From: Lisa Mascaro, Daily News, Los Angeles
Published October 6, 2004 12:00 AM

California Bill Letting Hybrid Autos Use Car-Pool Lanes May Fail in Washington

Oct. 6—Although state legislators easily passed a bill allowing solo-occupant hybrid cars to use car-pool lanes, the new law faces a tough fight in Washington and might not take effect on Jan. 1.

The law signed Sept. 23 by Gov. Arnold Schwarzenegger allows drivers of hybrid vehicles that achieve 45 miles per gallon to use the car-pool lanes without having to meet the current two-occupant rule.

But Congress also has to approve the law because federal money is used to fund the lanes for high-occupancy vehicles, or HOVs. And provisions of the law are tied up in the multibillion-dollar highway spending bill that may not be voted on for months.

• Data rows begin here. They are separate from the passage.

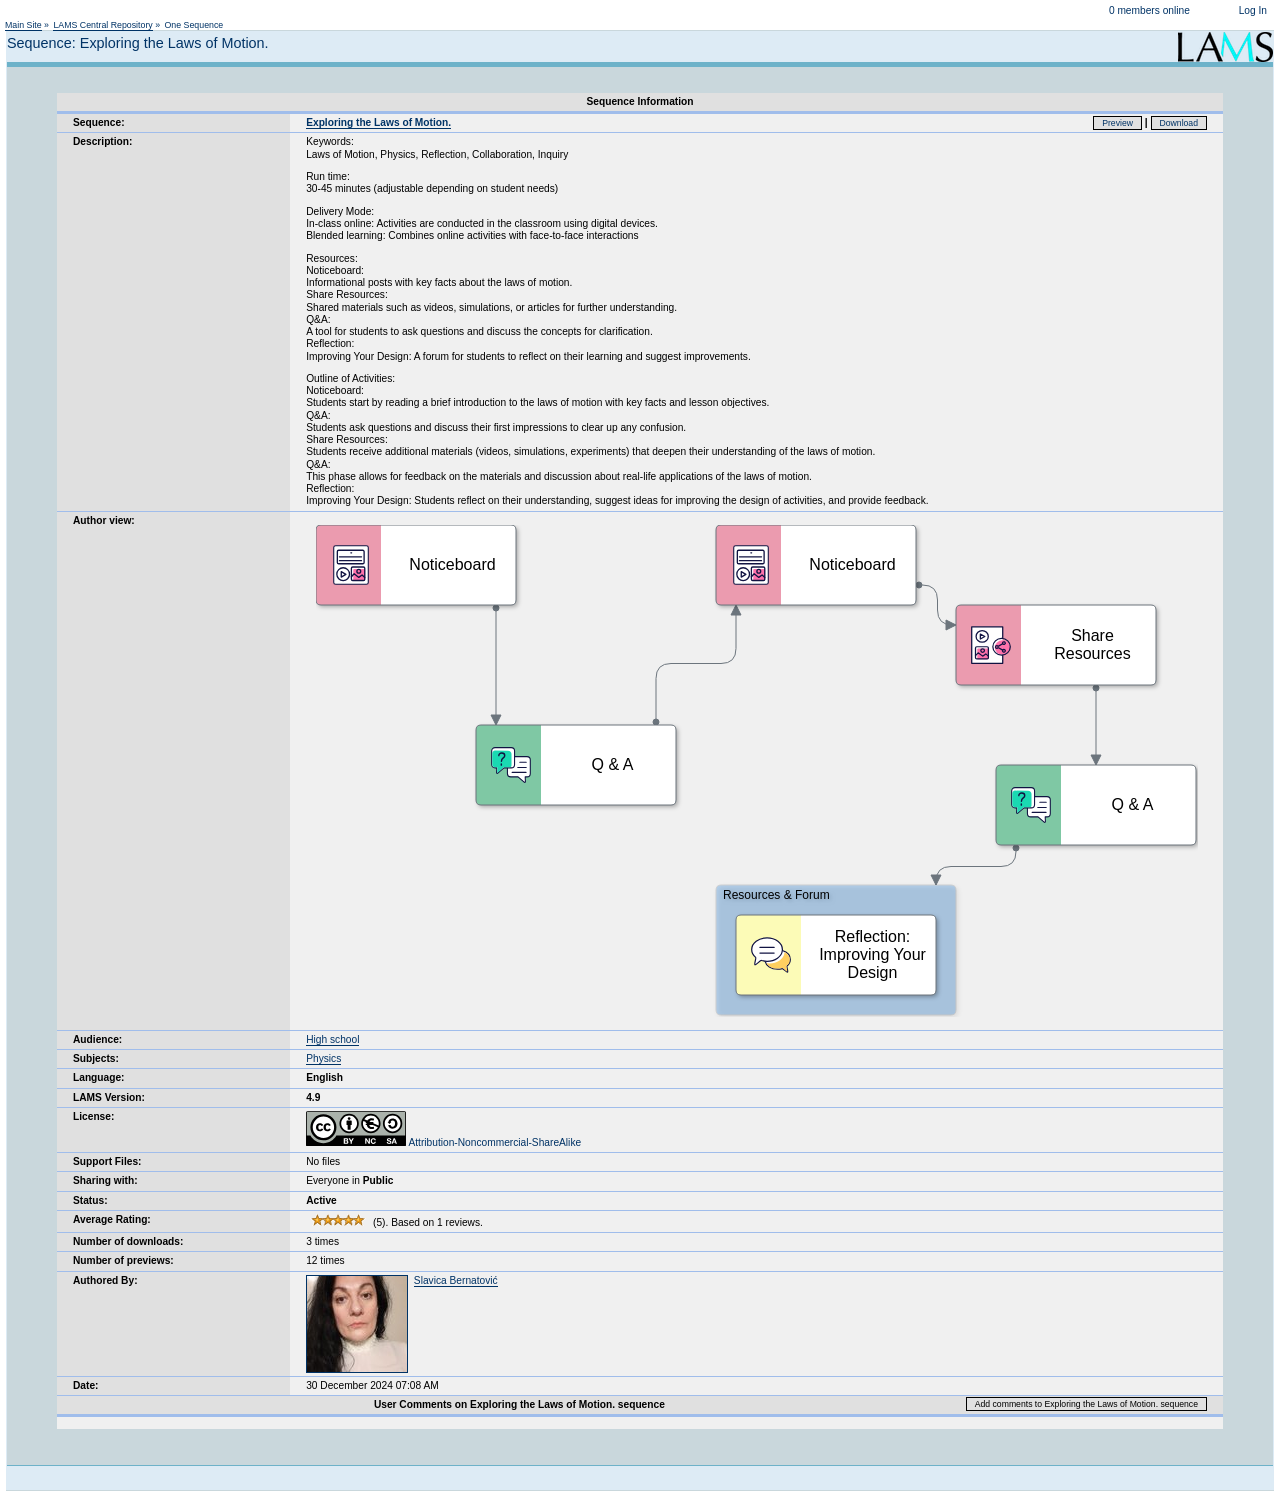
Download (1179, 123)
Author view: (104, 520)
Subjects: (96, 1058)
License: (93, 1116)
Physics (323, 1058)
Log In (1253, 10)
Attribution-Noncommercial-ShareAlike (443, 1142)
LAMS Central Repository (102, 25)
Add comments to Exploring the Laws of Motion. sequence (1086, 1404)
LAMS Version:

Automakers are lobbying hard against the current proposal. They want the law broadened to include hybrids just now coming onto the market that don't yet meet the 45 mpg requirement.

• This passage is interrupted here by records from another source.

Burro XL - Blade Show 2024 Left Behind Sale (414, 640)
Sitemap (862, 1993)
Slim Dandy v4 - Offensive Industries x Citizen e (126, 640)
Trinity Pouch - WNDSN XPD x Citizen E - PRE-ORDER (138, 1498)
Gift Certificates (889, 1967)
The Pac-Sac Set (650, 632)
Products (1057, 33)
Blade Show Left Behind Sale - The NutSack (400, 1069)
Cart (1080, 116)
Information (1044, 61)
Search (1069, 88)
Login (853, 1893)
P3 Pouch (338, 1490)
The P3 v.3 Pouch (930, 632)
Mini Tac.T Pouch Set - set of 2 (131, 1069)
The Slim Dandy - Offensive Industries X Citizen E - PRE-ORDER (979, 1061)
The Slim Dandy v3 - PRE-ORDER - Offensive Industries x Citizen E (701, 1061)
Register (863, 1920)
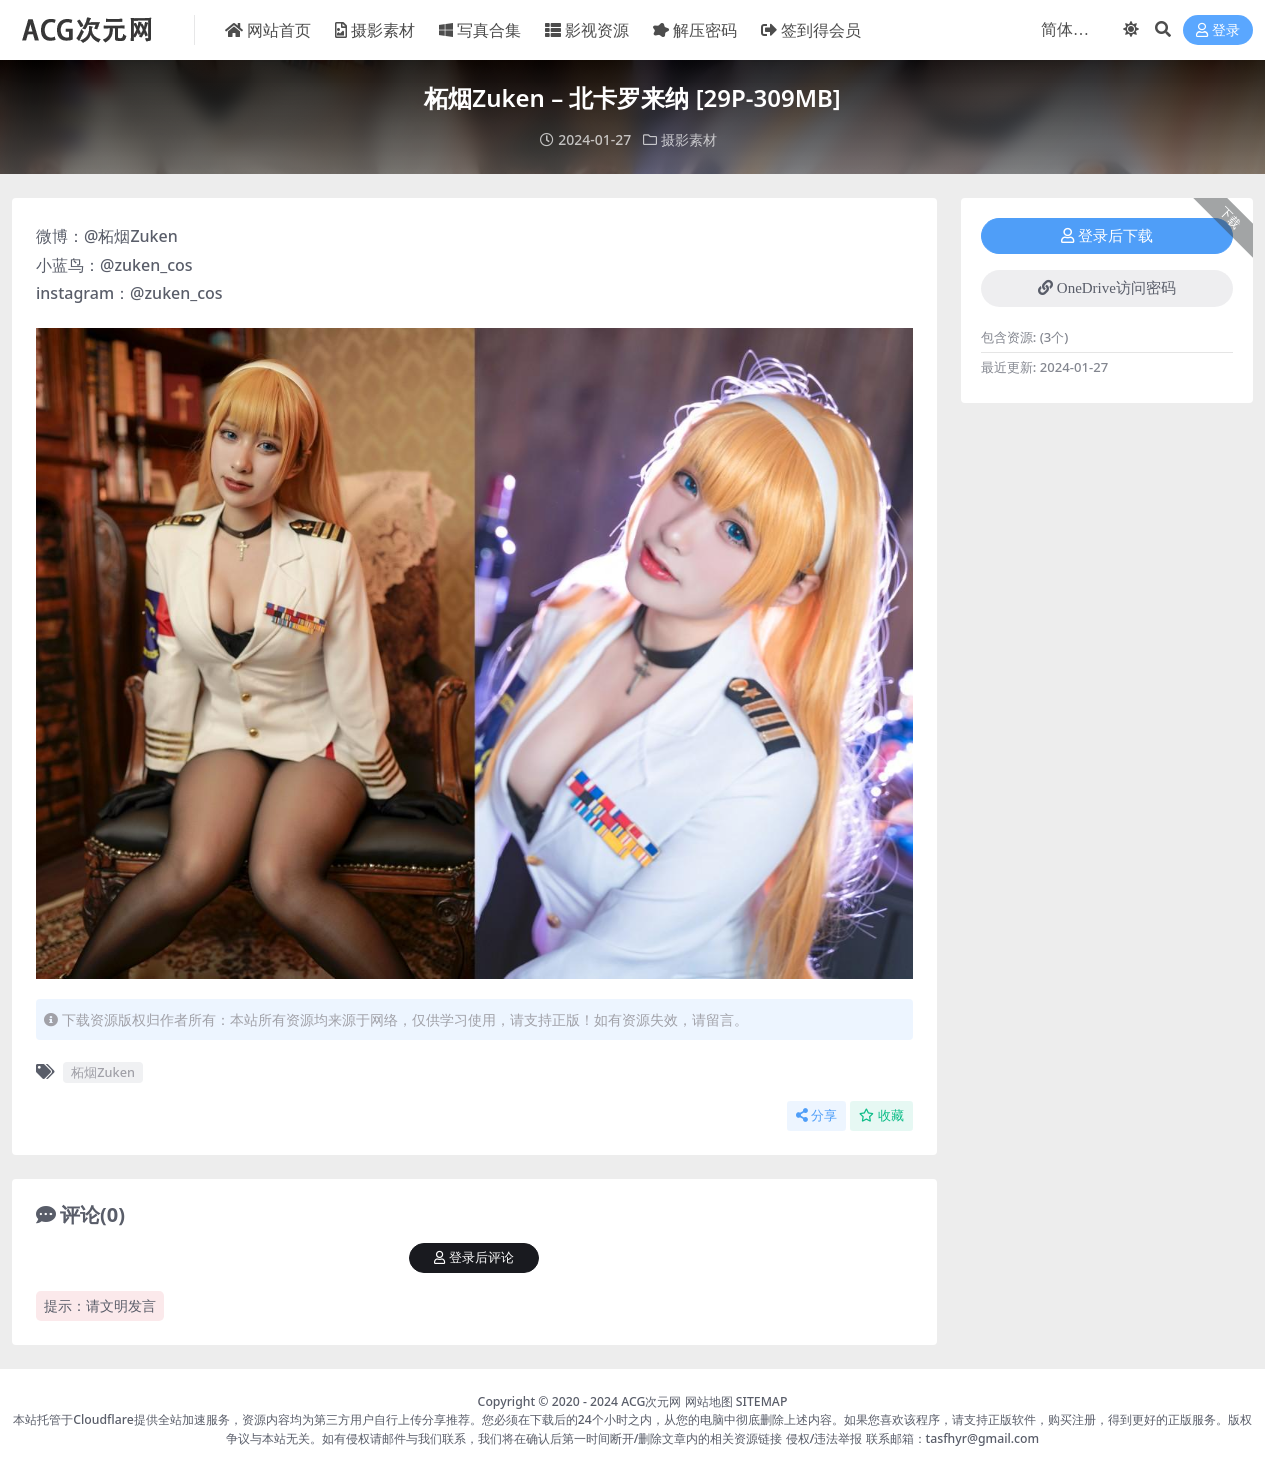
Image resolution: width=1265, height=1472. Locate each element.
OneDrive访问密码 (1107, 288)
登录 (1218, 30)
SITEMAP (762, 1401)
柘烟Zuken (103, 1072)
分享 (816, 1115)
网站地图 (709, 1401)
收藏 (881, 1115)
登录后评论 (474, 1257)
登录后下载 (1107, 236)
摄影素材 (689, 139)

"Whether or not it will survive is up in the air," said Mike Stanton of the Alliance of Automobile Manufacturers, which represents nine carmakers including Ford and Toyota.

"The HOV exemption for single-occupant vehicles is a rough policy, a difficult policy issue, to be decided."

But Rep. Brad Sherman, D-Sherman Oaks, is among those fighting for federal approval of the provision.

He said carmakers opposing the provision are taking an all-or-nothing approach. "If you won't let our hybrids use this lane, you can't let any hybrid use this lane," he characterized their position.

"If the hybrid only got 30 mpg, that's not an extra result. It's not any better for the environment or energy independence."

Currently, only the Toyota Prius and Honda's Civic and Insight qualify under the law's 45 mpg provision.

The highway appropriations bill has been stalled in Congress for more than a year because members cannot agee on how much money should be spent on various transportation projects over the next six years.

On Thursday, the House passed an eight-month interim spending plan — but made no mention of the hybrid provision. With subsequent approval needed by the Senate and administration, the debate over the bigger bill could be pushed off for months, officials said.

Hybrid owners — who've been eager to take advantage of the state's new legislation — won't be able to get the decal they need to ride in HOVs from the Department of Motor Vehicles until federal authorization goes through.